**PROBLEM STATEMENT**
Please continue the commentary below on Son-Dar, Teress and the Priests of Pama from the point where it stops, not the data that comes after it.

**DOCUMENT TEXT**
━━━━

Comments: Created by Steve Englehart, Sal Buscema and Joe Staton.

   Although Son-Dar and Teress first appeared in Avengers I#134, an unidentified pair of Kree pacifists who look VERY similar to them appeared in the Star-Stalker's account of his history with that group in Avengers I#124. This is a bit odd since there's no way that the Star-Stalker could have known what the two Kree pacifists who settled on Earth looked like. On the other hand, since the story in issue #124 doesn't actually identify that pair of pacifists as the ancestors of the group who settled on Earth, built the temple seen in the following panel and came to be known as the Priests of Pama, maybe it's just a coincidence.

   Still, I can't help wondering if John Buscema and Dave Cockrum, the artists who worked on Avengers I#124, maybe deserve the credit for "creating" Son-Dar and Teress.

FIVE PROBLEMS
   Son-Dar and Teress were introduced as part of the origin of the Priests of Pama that was shown to Mantis and three of her Avengers allies in Avengers I#133. It was the second part of "The Origin of Mantis" storyline that had begun with the origin of the Kree-Skrull War in the preceding issue. I generally liked this origin but it does have some flaws that, oddly enough, I've never seen mentioned anywhere. So, here's a list of the five problems that I have with this story.

Problem #1: How did the pairs of priests (and their secret Cotati companions) get to their various outpost worlds?
   Yes, we were shown that they traveled in starships but I can't help wondering exactly where they acquired those vehicles. After all, starships capable of traveling across inter-galactic distances at many thousands of times the speed of light are VERY advanced and I have a hard time seeing the militaristic Kree Empire being willing to just give away dozens of such starships to beings they considered pacifist scum. It also seems highly unlikely that the empire, after exiling these dissidents, would allow them to retain vehicles that they could use to escape from the planets to which they had been exiled. Perhaps the Supreme Intelligence just allocated one starship to transport all the pairs of pacifists to their respective planets? And maybe that starship was programmed to automatically return to Hala once it had delivered each pair of priests to their chosen planets?
   Okay, it's not a BIG problem but it was something that seemed odd.

Problem #2: How did the pairs of pacifists manage to survive the non-Hala conditions on their outpost planets?
   Early issues of the first Captain Marvel series established that members of the Kree race could not survive in Earth's atmosphere without using either a short-lived breathing potion or battle-helmets that could provide them with the correct mixture of gases that they needed to breathe. The Kree entries in the Official Handbooks of the Marvel Universe later explained that this weakness was due to the fact that, since the Kree race had evolved on a planet with a higher nitrogen content in its atmosphere, they could not breathe naturally on planets whose atmospheres contained less nitrogen. Considering that about 78% of Earth's atmosphere is made up of nitrogen, the idea that Kree needed even more nitrogen seems a bit odd but that remains canon to this day.
   So, with this restriction in mind, how did Son-Dar and Teress manage to survive on Earth for years? Did they bring a massive supply of breathing potion with them? Or perhaps a device that could produce that potion out of native materials? Their story really should have explained something so important.

━━━━

**RECORDS SHOWN**

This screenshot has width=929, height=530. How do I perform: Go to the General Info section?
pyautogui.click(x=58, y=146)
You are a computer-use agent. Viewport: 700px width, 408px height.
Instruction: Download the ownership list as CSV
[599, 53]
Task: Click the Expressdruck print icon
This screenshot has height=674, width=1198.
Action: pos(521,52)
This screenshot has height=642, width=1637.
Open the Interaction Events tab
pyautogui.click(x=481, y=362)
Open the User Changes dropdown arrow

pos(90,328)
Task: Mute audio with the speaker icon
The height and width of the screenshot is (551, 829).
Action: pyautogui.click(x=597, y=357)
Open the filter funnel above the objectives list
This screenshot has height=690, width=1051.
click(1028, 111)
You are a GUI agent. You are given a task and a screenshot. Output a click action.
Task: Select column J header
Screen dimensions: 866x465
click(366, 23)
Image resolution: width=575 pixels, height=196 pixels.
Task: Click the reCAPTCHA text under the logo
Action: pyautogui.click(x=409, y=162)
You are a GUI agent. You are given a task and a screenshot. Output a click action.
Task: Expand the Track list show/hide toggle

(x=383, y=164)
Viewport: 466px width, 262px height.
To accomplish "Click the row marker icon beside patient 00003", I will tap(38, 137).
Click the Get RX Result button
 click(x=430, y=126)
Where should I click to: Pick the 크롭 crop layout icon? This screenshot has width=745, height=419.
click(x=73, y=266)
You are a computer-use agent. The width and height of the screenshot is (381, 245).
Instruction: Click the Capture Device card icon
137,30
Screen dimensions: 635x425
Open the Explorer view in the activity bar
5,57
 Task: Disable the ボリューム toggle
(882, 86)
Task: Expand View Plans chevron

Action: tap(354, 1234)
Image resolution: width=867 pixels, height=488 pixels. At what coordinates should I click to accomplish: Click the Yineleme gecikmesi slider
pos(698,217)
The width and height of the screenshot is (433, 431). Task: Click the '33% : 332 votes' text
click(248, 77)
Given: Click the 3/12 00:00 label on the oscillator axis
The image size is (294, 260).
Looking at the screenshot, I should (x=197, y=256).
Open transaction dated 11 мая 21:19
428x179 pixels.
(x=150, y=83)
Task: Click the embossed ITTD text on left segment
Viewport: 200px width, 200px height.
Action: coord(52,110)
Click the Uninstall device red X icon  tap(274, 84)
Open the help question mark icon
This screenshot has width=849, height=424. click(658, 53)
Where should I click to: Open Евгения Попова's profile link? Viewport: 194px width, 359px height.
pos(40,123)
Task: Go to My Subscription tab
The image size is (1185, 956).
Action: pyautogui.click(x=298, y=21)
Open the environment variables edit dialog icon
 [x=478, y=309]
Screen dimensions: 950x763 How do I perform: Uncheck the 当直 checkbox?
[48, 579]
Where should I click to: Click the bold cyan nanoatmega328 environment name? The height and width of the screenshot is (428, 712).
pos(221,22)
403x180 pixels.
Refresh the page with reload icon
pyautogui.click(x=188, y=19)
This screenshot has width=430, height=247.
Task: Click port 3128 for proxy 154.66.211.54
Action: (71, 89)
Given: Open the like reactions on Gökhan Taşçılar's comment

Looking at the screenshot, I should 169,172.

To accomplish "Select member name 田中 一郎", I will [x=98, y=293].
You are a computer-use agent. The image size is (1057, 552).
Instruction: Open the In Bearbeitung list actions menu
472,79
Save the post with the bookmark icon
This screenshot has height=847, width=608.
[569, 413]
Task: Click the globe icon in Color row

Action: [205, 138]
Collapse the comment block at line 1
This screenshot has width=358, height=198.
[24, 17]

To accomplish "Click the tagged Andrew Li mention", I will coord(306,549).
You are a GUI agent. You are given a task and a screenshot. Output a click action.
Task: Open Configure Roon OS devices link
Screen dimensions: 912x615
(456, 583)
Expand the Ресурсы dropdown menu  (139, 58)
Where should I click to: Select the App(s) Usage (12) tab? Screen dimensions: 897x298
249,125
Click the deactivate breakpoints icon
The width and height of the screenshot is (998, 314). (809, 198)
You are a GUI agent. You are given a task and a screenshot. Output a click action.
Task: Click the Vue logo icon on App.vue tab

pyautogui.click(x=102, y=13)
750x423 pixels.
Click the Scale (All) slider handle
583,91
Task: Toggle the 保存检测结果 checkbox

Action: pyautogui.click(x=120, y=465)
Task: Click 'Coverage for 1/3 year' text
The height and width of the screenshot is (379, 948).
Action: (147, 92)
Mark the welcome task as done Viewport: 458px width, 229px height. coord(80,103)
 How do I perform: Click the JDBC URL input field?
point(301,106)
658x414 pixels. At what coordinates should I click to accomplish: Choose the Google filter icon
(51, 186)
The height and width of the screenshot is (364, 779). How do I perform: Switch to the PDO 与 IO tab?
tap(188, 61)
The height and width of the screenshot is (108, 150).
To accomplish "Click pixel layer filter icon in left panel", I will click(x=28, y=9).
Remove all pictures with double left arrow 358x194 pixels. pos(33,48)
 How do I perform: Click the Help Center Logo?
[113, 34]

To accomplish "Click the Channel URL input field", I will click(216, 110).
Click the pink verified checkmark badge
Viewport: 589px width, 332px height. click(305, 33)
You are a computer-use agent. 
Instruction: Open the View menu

━━━━

**EXERCISE RESPONSE**
   Of course, after having said that, I should point out that, aside from in Official Handbook entries, this need for Kree to use a breathing potion has been COMPLETELY ignored for decades. In fact, since Mar-Vell was last shown needing to "renew (his) Kree air supply" in Captain Marvel I#10, in only THREE of the over SEVEN HUNDRED stories to feature Kree characters has this weakness been a plot point. Based on these numbers, I would suggest that maybe the time has come to "explain away" this weakness as something else. For example, maybe it's an artificial weakness, something that only exists because Kree commanders sometimes secretly alter the physiologies of subordinates whose loyalty to the empire is suspect, thereby creating a life-threatening dependency on the breathing potion that forces them to remain "loyal" in order to survive?

Problem #3: How did the pacifists manage to propagate if they were the only two Kree on each planet?
   This is an example of that the TV Tropes website calls an Adam and Eve Plot in which only two beings are supposed to be the ancestors of a large population. According to that website, real population genetics requires that there be a certain minimum number of genetically divergent (i.e., unrelated) individuals in a gene pool in order to maintain a healthy genetic diversity over the generations, and that for humans that number is estimated to be 497 individuals but that 1,000 or more would be preferred. The website mentions that a population founded by 50 genetically diverse humans in isolation would last about 2,000 years before inbreeding did them in, while 500 or more could last indefinitely, assuming that everything progressed well.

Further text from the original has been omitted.